84745 - INTRODUZIONE AGLI ALGORITMI

Academic Year 2017/2018

  • Docente: Alan Albert Bertossi
  • Credits: 6
  • SSD: ING-INF/05
  • Language: Italian
  • Teaching Mode: Traditional lectures
  • Campus: Bologna
  • Corso: First cycle degree programme (L) in Mathematics (cod. 8010)

    Also valid for First cycle degree programme (L) in Computer Science (cod. 8009)

Learning outcomes

Knowing the main data structures (like sequences, trees, dictionaries, priority queues, graphs) and the main algorithms for solving some basic computational problems (like searching, sorting, tree and graph visits, minimum spanning trees, shortest paths, matrix multiplication) . Understanding and using the main methodologies (e.g. divide-&-conquer, dynamic programming, greedy, backtracking, local search) for designing efficient iterative and recursive algorithms. Understanding and using the main techniques for analyzing iterative and recursive algorithms. Knowing the basic computational classes (P, NP, NP-hardness) and evaluating the inherent difficulty of basic computational problems.

Course contents

Data structures. Arrays, records, lists, stacks, queues. Trees. Tree visits (preorder, inorder, postorder). Sets. Dictionaries. Binary search. Hash tables.
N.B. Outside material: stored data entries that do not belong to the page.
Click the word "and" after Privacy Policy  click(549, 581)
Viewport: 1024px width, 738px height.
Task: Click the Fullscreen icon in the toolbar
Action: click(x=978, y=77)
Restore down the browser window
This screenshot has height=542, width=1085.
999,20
Priority queues. Heaps. Heapsort. Balanced search trees. MFSET. Graphs. DFS and BFS. Design and analysis of algorithms. Computational complexity. Order of growth. Recurrence equations. Lower bounds. Design techniques: divide-&-conquer, backtrack, greedy, local search, dynamic programming. Sorting: Mergesort, Quicksort, Shellsort. Complexity. The P and NP classes. NP-completeness. Pseudo-polynomial, approximate, branch-&-bound, and probabilistic algorithms. Heuristics.

Readings/Bibliography

A.A. Bertossi & A. Montresor, Algoritmi e Strutture di Dati, Citta' Studi Edizioni, Torino, 2014.

Teaching methods

The course is taught during the second semester, and it comprises lessons and lectures. First, theoretical foundations are presented. After base notions are introduced, the main data structures and computational problems are presented. Algorithms for solving such problems are designed, pointing out the design techniques employed. For each proposed algorithm, theorems are stated, and sometimes proved, showing their correctness and temporal computational complexity. Next, several exercises are solved.

Assessment methods

The assessment consists in a final written examination, lasting 3 hours, during which no books, notes, calculatora and electronic devices are allowed. The written exam consists of 6 questions, some of which are exercises whose purpose is to check the practical ability to design correct and efficient algorithms to solve computational problems, while other are open-answer questions whose objective is to verify that the expected theoretical knowledge has been acquired.

Teaching tools

Projector.

Office hours

See the website of Alan Albert Bertossi